## Activity:
Please return, with no alterations, the lines below from the very first through the one that contains "Toggle fullscreen map expand icon".

Collection entries
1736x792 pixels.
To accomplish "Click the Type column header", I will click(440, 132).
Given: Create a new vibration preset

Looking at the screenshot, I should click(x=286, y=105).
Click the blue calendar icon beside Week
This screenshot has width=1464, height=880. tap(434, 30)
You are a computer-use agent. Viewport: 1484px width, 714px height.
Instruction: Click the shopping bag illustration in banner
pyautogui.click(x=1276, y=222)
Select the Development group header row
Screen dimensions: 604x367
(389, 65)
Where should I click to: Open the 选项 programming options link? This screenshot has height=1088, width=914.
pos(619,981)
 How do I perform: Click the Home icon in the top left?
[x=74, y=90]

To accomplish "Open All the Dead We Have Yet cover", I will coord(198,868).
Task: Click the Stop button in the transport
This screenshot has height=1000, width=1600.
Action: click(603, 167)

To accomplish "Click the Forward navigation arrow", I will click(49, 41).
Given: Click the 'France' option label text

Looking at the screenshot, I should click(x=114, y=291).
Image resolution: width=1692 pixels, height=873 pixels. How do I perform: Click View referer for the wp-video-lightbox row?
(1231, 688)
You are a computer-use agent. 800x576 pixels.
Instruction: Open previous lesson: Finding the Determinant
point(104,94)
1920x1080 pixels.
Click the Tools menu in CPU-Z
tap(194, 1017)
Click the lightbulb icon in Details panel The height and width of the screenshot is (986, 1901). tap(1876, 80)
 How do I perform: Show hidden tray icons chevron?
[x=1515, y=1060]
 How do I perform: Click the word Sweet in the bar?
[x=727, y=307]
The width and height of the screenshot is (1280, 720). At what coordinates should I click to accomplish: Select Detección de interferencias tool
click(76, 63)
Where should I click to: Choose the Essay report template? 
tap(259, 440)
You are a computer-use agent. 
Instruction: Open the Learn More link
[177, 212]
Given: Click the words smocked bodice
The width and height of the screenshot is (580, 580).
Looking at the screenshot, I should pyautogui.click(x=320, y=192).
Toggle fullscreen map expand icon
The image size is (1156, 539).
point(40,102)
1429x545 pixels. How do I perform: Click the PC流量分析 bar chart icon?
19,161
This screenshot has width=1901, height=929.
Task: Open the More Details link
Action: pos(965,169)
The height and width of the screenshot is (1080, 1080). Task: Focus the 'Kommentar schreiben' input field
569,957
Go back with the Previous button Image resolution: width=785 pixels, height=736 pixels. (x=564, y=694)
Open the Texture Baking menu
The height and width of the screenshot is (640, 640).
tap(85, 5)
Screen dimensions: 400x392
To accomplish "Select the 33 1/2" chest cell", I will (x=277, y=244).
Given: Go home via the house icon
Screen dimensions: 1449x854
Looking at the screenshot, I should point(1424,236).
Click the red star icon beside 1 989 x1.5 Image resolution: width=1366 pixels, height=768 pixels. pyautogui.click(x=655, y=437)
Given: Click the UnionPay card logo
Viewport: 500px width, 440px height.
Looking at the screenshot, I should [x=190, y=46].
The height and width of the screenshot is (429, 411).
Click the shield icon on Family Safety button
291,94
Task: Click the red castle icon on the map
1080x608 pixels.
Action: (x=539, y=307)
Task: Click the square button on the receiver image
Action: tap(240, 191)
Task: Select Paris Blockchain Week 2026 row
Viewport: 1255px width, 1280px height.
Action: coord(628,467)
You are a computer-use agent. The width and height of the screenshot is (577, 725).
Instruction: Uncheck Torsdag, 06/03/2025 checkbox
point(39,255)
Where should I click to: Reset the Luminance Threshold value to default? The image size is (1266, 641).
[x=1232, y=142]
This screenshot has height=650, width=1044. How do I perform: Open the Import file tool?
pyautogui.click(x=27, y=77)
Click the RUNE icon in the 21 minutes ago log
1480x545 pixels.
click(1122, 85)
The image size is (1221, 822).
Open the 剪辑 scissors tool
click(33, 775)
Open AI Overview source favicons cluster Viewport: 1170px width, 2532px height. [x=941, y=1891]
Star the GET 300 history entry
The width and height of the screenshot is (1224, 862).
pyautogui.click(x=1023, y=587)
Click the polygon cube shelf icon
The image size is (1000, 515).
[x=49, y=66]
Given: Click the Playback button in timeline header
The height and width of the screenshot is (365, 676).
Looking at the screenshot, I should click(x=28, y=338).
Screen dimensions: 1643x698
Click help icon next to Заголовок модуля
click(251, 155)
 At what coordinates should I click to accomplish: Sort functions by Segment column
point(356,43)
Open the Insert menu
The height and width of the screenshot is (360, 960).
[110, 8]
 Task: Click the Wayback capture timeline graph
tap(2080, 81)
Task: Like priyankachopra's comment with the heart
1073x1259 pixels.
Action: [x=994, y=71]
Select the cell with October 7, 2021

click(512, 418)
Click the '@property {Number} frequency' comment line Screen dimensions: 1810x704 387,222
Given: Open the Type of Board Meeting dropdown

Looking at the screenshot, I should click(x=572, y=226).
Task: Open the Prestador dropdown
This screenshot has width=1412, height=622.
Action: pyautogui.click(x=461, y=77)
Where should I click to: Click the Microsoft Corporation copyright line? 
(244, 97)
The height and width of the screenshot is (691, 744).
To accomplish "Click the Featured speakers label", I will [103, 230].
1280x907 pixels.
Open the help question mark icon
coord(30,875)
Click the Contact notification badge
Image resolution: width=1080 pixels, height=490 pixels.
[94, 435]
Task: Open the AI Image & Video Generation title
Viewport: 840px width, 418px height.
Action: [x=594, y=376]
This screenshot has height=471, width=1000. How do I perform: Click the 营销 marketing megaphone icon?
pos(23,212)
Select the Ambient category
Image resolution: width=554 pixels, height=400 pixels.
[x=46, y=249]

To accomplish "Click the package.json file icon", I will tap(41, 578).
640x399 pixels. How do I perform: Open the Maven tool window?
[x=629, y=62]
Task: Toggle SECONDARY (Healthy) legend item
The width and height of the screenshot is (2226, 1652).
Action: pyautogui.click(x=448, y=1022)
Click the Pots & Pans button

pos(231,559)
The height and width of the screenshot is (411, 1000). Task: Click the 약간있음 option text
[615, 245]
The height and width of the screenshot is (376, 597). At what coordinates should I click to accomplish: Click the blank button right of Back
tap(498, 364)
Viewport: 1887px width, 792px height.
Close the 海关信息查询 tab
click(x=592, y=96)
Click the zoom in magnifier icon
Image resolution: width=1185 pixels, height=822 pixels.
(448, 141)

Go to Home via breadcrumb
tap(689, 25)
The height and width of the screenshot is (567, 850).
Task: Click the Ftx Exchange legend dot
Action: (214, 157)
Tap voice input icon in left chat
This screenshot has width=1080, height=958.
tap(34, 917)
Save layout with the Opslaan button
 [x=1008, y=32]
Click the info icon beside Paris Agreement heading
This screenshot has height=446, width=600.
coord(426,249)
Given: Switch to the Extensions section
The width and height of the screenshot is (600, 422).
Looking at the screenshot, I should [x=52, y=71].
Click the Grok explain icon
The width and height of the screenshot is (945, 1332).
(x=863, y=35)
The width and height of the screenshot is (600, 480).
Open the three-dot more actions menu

## Task response:
1736x792 pixels.
To accomplish "Click the Type column header", I will click(440, 132).
Given: Create a new vibration preset

Looking at the screenshot, I should click(x=286, y=105).
Click the blue calendar icon beside Week
This screenshot has width=1464, height=880. tap(434, 30)
You are a computer-use agent. Viewport: 1484px width, 714px height.
Instruction: Click the shopping bag illustration in banner
pyautogui.click(x=1276, y=222)
Select the Development group header row
Screen dimensions: 604x367
(389, 65)
Where should I click to: Open the 选项 programming options link? This screenshot has height=1088, width=914.
pos(619,981)
 How do I perform: Click the Home icon in the top left?
[x=74, y=90]

To accomplish "Open All the Dead We Have Yet cover", I will coord(198,868).
Task: Click the Stop button in the transport
This screenshot has height=1000, width=1600.
Action: click(603, 167)

To accomplish "Click the Forward navigation arrow", I will click(49, 41).
Given: Click the 'France' option label text

Looking at the screenshot, I should click(x=114, y=291).
Image resolution: width=1692 pixels, height=873 pixels. How do I perform: Click View referer for the wp-video-lightbox row?
(1231, 688)
You are a computer-use agent. 800x576 pixels.
Instruction: Open previous lesson: Finding the Determinant
point(104,94)
1920x1080 pixels.
Click the Tools menu in CPU-Z
tap(194, 1017)
Click the lightbulb icon in Details panel The height and width of the screenshot is (986, 1901). tap(1876, 80)
 How do I perform: Show hidden tray icons chevron?
[x=1515, y=1060]
 How do I perform: Click the word Sweet in the bar?
[x=727, y=307]
The width and height of the screenshot is (1280, 720). At what coordinates should I click to accomplish: Select Detección de interferencias tool
click(76, 63)
Where should I click to: Choose the Essay report template? 
tap(259, 440)
You are a computer-use agent. 
Instruction: Open the Learn More link
[177, 212]
Given: Click the words smocked bodice
The width and height of the screenshot is (580, 580).
Looking at the screenshot, I should pyautogui.click(x=320, y=192).
Toggle fullscreen map expand icon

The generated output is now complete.